Oil will provide relief
Brent crude oil prices have fallen below $60 a barrel and may touch $40 a barrel. Crude oil comprises one-third of India's imports. The fall in crude oil prices will help India to reduce its import bill from $101 billion in fiscal 2015 to $85 billion in fiscal 2016. We expect India's current account deficit to improve in fiscal 2014 and in fiscal 2015.

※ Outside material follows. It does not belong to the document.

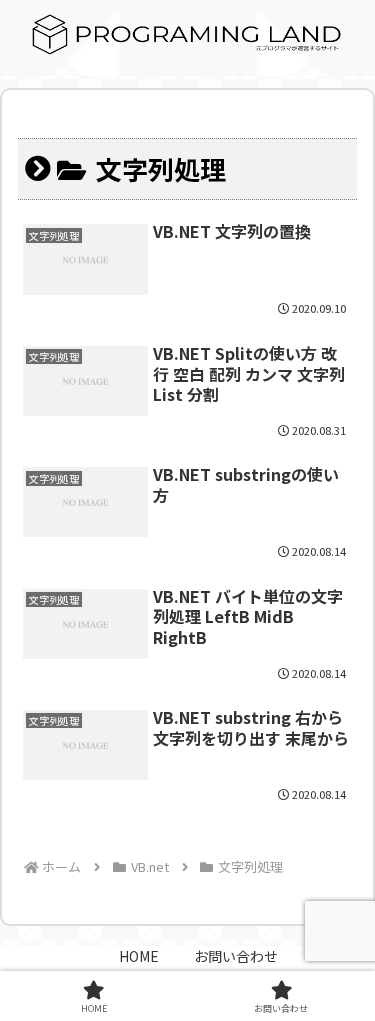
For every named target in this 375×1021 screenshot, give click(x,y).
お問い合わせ (236, 956)
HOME (139, 956)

The Indian government's fiscal deficit target is 4.1% of GDP for fiscal 2015, 3.6% of GDP for fiscal 2016, and 3% of GDP for fiscal 2017. India's fiscal deficit between April and October has already reached 90% of the fiscal 2015 target. The Indian government doesn't plan to completely transfer the benefits of lower crude oil prices to the Indian consumer. Last month, the Indian government raised factory gate duties on petrol and diesel, which will fetch $1.6 billion in fiscal 2015 and $5 billion in fiscal 2016. Curtailing oil subsidies and high taxes will fetch $12 billion to the Indian government in fiscal 2016. The finance ministry officials have proposed to levy 5% import duty on crude oil, which will fetch additional $4 billion. The Indian government is taking the right steps to control fiscal deficit.

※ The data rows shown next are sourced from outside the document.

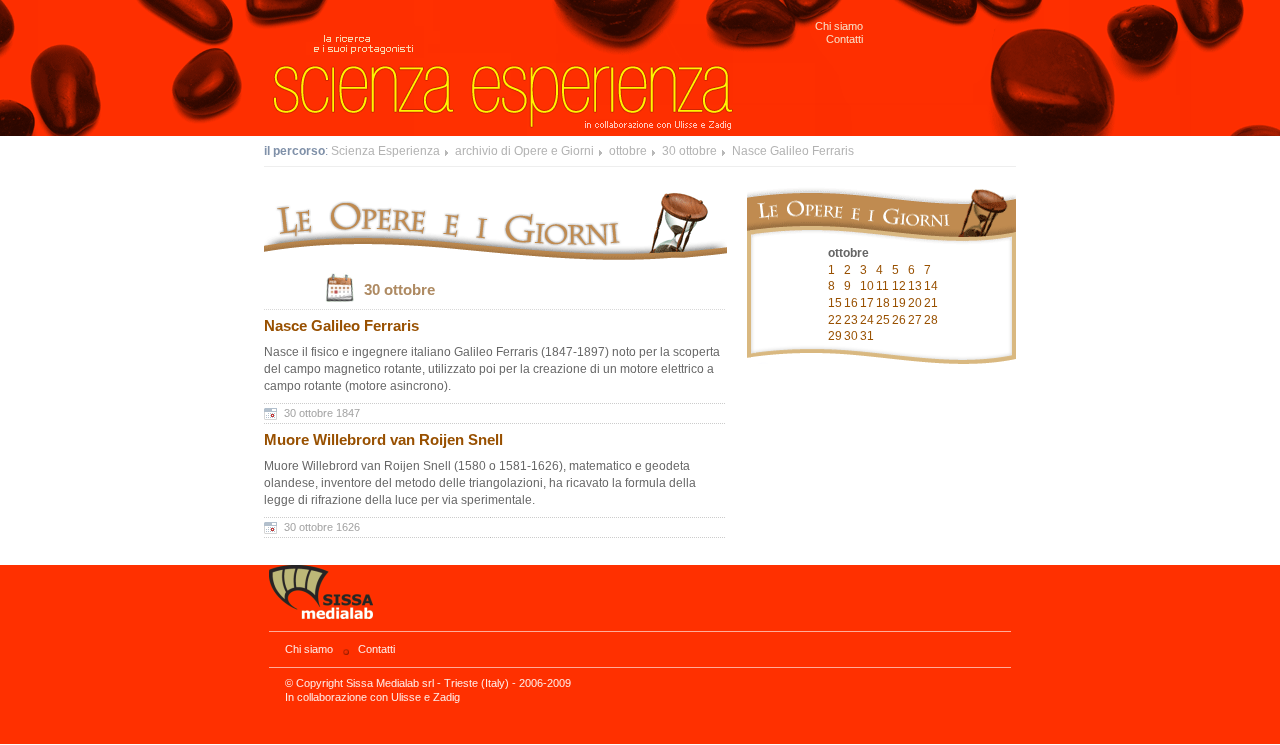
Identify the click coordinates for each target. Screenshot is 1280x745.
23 (851, 320)
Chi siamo (839, 26)
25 (883, 320)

Inflation has fallen sharply since July due to declining crude oil prices. In November, the CPI inflation rate was 4.38% in November, while the WPI inflation touched zero. The Indian government adjusts fuel prices according to international crude oil prices. Currently, inflation is within the RBI's comfort zone of 6%. Lower fuel prices will help in reducing inflation. The RBI may cut interest rates next year if inflation heads downwards in the next few months. The Indian economy is expected to grow between 5.4% and 5.9% in the current fiscal. A rate cut next year would boost India's GDP in fiscal 2016.
Source: Yahoo Finance
The Indian Rupee depreciated to 63.96 against the U.S. dollar ahead of the Fed meet on the interest rate hike decision. We remain neutral on the Indian Rupee and expect it to recover as the economic fundamentals remain strong.